Tension over that balancing act has been building for weeks. Tehran had already pushed back in late March against suggestions that Pakistan was successfully mediating, insisting that forums organised in Islamabad did not necessarily reflect Iranian participation or endorsement. That scepticism has now hardened into a more public challenge to Pakistan’s claimed impartiality, with media reports describing accusations that Islamabad has been playing both sides by presenting itself as a neutral messenger while leaning towards the US position in practice.
The immediate trigger appears to be a widening trust deficit over the substance of proposals moving between the two capitals. Reports circulating in South Asian and regional media say Iranian voices are frustrated that formal terms passed through Pakistan have not yielded a clear US response, while Washington has continued to press demands of its own and to maintain economic and maritime pressure. Whether every line attributed to Iranian television can be independently verified remains less clear, but the direction of travel is unmistakable: Tehran is signalling that it no longer wants Pakistan’s role to be treated as automatically benign or uncontested.
That matters because Pakistan’s mediation was never only about diplomatic prestige. Islamabad has strong material reasons to prevent the war from widening. A prolonged crisis in the Gulf threatens shipping, energy prices, remittance flows and border stability with Iran, all of which carry direct costs for Pakistan’s fragile economy and security environment. Analysts have also noted that Islamabad’s higher-profile role has helped it repair strategic ties with Washington after a period of strain, while allowing the military leadership to present Pakistan as an indispensable regional problem-solver. Those gains, however, depend on both sides continuing to see value in Pakistan’s involvement.

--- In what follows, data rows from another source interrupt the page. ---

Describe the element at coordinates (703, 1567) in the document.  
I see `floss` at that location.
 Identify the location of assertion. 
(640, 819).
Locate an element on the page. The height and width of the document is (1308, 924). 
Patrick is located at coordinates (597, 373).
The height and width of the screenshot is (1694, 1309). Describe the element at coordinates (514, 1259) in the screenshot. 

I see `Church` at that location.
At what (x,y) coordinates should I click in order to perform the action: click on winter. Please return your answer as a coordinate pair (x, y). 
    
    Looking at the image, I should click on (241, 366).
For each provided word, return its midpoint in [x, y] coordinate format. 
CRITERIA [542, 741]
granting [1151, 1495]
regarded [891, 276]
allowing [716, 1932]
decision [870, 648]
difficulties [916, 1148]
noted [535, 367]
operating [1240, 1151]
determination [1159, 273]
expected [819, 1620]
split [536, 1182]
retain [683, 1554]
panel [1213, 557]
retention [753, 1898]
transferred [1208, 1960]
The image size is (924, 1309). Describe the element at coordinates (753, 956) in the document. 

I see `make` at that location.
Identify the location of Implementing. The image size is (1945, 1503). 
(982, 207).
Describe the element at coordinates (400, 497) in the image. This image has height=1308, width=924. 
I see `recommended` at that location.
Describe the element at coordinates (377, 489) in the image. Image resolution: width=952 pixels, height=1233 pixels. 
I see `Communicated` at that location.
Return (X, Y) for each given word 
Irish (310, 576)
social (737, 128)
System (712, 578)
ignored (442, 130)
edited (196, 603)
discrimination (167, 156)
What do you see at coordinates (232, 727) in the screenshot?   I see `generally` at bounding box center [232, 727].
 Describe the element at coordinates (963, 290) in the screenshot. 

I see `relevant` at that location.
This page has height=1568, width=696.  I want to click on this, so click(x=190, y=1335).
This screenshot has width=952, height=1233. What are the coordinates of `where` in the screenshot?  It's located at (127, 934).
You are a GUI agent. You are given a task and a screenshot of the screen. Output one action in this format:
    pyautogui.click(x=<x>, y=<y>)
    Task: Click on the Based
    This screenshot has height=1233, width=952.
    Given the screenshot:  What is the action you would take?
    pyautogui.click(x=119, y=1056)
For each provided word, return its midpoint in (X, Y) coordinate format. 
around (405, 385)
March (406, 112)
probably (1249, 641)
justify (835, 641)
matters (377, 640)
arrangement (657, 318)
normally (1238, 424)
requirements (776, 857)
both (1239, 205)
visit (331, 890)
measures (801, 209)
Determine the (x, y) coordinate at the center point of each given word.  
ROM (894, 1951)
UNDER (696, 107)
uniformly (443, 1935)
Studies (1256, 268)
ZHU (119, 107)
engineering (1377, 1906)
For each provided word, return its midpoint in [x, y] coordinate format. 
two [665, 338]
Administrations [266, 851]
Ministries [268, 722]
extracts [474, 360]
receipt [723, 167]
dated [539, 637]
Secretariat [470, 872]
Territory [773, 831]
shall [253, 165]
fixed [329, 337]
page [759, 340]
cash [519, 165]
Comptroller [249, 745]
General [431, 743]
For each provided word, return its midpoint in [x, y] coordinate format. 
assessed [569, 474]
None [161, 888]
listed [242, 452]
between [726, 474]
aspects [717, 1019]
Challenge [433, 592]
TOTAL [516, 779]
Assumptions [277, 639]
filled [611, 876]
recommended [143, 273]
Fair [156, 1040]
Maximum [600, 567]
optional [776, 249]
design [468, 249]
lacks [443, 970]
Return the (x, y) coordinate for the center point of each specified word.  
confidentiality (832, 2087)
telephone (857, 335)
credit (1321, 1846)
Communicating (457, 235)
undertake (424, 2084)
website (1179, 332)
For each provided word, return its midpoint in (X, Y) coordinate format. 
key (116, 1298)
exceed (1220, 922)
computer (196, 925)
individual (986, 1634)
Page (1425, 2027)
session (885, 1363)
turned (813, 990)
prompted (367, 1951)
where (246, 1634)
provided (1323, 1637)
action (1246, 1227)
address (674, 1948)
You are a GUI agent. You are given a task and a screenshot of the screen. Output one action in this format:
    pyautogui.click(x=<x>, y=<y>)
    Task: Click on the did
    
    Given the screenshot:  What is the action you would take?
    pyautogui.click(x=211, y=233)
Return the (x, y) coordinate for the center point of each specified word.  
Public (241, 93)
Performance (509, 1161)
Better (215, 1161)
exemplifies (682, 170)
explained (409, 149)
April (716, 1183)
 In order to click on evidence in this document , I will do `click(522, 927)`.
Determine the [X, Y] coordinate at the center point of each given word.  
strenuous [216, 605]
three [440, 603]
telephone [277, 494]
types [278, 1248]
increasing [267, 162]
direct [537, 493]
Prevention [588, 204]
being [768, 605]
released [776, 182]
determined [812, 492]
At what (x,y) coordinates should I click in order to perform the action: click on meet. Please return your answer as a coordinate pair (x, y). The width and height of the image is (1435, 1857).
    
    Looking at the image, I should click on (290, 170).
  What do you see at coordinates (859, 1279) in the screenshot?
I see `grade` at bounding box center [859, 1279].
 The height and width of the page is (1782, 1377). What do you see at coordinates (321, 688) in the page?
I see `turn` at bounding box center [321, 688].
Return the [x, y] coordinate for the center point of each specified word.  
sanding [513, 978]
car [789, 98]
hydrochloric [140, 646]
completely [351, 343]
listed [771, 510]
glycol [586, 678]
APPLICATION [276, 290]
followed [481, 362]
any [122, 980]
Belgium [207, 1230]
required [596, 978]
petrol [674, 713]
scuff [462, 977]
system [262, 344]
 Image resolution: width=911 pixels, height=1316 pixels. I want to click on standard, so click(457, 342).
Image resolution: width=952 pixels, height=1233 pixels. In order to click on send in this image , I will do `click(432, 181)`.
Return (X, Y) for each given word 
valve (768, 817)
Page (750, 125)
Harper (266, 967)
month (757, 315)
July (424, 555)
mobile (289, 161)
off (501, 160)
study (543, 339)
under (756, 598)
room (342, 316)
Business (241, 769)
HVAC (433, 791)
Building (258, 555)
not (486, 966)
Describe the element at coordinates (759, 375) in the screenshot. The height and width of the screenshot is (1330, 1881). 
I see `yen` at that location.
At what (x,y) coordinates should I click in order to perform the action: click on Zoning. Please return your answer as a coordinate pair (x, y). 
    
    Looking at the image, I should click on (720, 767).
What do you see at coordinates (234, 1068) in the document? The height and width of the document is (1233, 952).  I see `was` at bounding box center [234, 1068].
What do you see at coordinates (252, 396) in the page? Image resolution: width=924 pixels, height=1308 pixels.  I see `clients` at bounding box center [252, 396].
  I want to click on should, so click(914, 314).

For Tehran, the calculation is harder and more politically charged. Iranian leaders have been managing not only military pressure but also domestic scrutiny over any negotiation seen as conceding too much while a blockade remains in place and clashes continue around the Strait of Hormuz. With the US maintaining restrictions on Iranian maritime trade and Iran responding forcefully at sea, public suspicion of intermediaries has intensified. In that climate, criticism aimed at Pakistan plays to a domestic audience as well as a foreign one, showing that Tehran will not allow another state to define the terms, tempo or optics of any settlement.
Pakistan, for its part, is unlikely to step back quickly. Prime Minister Shehbaz Sharif and Munir have both invested political capital in the role, and Washington has repeatedly acknowledged Pakistan’s usefulness in keeping a negotiating track alive even when talks have faltered. Yet the more the mediation becomes personalised around the army chief, the more vulnerable it is to direct attack. The latest rhetoric suggests Iran is no longer separating Pakistan’s institutional role from Munir’s personal diplomacy, a shift that could make future back-channel work more brittle and more public.